Die 1939 nach England ausgewanderte Franziska Perlstein machte u. a. den Besitz von Möbel- und Haushaltsgegenständen geltend, aber auch von Schmuck: ein Brillantkollier, goldene Uhren aus dem Familienbesitz, ein Granatkollier, goldene Armbänder. Brillantringe und eine Anstecknadel mit Brillanten. Aus den Einlassungen des Amtsdirektors von 1951 geht hervor, dass nach dem Wegzug von Franziska Perlstein deren Schwester die Wohnung im Haus Lippestraße 57 allein bewohnte, später zusammen mit anderen Juden. Als die Gestapo Hildegard Perlstein und die anderen jüdischen Bewohner im Januar 1942 aus dem Hause holten, um sie mit einem Omnibus zum Deportationszug nach Gelsenkirchen zu bringen, versiegelte ein den Omnibus begleitendes SS-Kommando die Wohnung im Haus Lippestraße 57. Die Schlüssel wurden dem Finanzamt Gladbeck übergeben. Eine Woche später überließ das Finanzamt Gladbeck alle in der Wohnung befindlichen Gegenstände dem Amt Hervest-Dorsten zur »Verwertung und Taxierung«. Es wurde eine Niederschrift angefertigt. Die Gegenstände des Haushalts, darunter Lampen und Kochtöpfe, ein Kohlenherd und Gardinen, Spiegel, Wäsche und Kleider, wurden mit 657,04 RM inklusive 13,04 RM Kosten für die Verwertung errechnet und von der Amtsverwaltung an die Finanzkasse überwiesen. Daraufhin versteigerte die Amtsverwaltung das gesamte Inventar. Während nach der städtischen Inventarliste der hinterlassene Haushalt sehr ärmlich gewesen sein musste, standen auf dem im Wiedergutmachungsverfahren eingereichten Verzeichnis der Franziska Perlstein weitaus mehr Gegenstände, die sie detailliert beschrieb, darunter Bücher, Teppiche, Mahagoni-Möbel, Rosenthal-Porzellan, Silberbesteck, Kristallschalen, Porzellan-Figuren aus Meißner-Porzellan. Schließlich waren die Perlsteins eine wohlhabende Familie.
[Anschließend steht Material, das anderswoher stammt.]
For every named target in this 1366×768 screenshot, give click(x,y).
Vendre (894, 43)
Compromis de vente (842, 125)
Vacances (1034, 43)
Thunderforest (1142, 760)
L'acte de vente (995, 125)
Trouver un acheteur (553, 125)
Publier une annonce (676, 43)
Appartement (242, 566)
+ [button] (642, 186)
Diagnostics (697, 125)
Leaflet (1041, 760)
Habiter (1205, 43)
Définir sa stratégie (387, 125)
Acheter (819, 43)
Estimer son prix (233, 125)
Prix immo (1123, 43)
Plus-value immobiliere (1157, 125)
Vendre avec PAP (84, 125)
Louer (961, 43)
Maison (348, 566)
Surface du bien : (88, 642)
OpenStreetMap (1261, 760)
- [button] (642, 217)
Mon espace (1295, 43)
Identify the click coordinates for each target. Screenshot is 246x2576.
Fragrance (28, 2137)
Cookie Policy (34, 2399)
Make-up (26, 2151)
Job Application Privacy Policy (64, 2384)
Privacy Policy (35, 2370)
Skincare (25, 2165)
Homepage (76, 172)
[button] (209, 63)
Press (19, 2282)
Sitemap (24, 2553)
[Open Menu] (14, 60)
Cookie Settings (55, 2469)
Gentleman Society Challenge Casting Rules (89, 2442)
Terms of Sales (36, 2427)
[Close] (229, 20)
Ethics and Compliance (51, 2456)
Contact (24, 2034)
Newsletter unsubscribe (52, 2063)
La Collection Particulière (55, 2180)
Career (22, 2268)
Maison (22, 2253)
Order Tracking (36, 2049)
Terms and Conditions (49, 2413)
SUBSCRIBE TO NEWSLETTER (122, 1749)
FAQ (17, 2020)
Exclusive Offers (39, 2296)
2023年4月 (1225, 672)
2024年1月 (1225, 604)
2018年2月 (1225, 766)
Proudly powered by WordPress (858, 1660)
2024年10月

In der Nazi-Zeit mussten Juden Edelmetalle und Vermögenswerte anmelden, was im Falle Perlstein auch geschah. Ins Ausland durfte nichts dergleichen mitgenommen werden. Der Amtsdirektor berief sich in seiner Stellungnahme auf die amtliche Inventarliste vom Februar 1942 und auf das Abwicklungsverfahren: »Das Amt Hervest-Dorsten«, so verteidigt er die Teilnahme der Kommune an der Beraubungspraxis des Staates, »hat in der Angelegenheit anweisungsgemäß und äußerst korrekt verfahren.«
Der Amtsdirektor wusste nicht, wo die Sachen geblieben sind
Die Amtsverwaltung konnte 1951 allerdings nicht mehr belegen, wer Gegenstände aus der Versteigerung erworben hatte, da der Obergerichtsvollzieher, der die Versteigerung durchführte, infolge von Kriegseinwirkung keine Akten mehr hatte. Weil die Gegenstände durch die Versteigerung in den Besitz anderer Leute gekommen waren, weigerte sich der Amtsdirektor, einen Rückerstattungsanspruch anzuerkennen. Auch konnte er nicht mitteilen, wo ein großer Rohr-Platten-Überseekoffer mit Inhalt sowie die Schmuckgegenstände geblieben waren: »Es wird angenommen, dass in diesem Falle Franziska Perlstein dieselben mit nach England genommen hat.« Amtsdirektor Dr. Banke hätte 1951 wissen müssen, dass es auswandernden Juden strengstens verboten war, Wertsachen mitzunehmen; schließlich wollte sich der Staat am Vermögen der Juden bereichern. Daher widersprach Rechtsanwalt Röttgen dem Amtsdirektor und wies dessen Ablehnung als »nicht schlüssig begründet« zurück. Nicht diejenigen seien entschädigungspflichtig, die bei der Versteigerung Gegenstände erworben hätten, sondern die Behörden, die den »Tatbestand der schweren Entziehung« des Vermögens verwirklichten. Franziska Perlstein betonte in London nochmals mit Nachdruck, dass sie viel zu ängstlich gewesen sei, bei ihrer Auswanderung irgendwelche Gegenstände aus Edelmetall mitzunehmen. 1952 gab ein Kriminalpolizist zu Protokoll, dass alle Zimmer des Hauses in der Lippestraße voller Möbel gestanden hätten. Während des Novemberpogroms 1938 seien an dem Haus lediglich Scheiben eingeschlagen und ein Spülstein in der Nähe eines Fensters zertrümmert worden. Möbel blieben unbeschädigt. Allerdings sei »vor der Verschickung der Hilde Perlstein« bekannt geworden, dass sie ihre Wohnungseinrichtung stückweise verkaufte. »Ich habe aber nicht gesehen, dass Möbel nach draußen transportiert wurden.« – Mit diesem Protokoll endet der Aktenvorgang des Entschädigungsverfahrens über das bewegliche Vermögen der Schwestern Franziska und Hildegard Perlstein.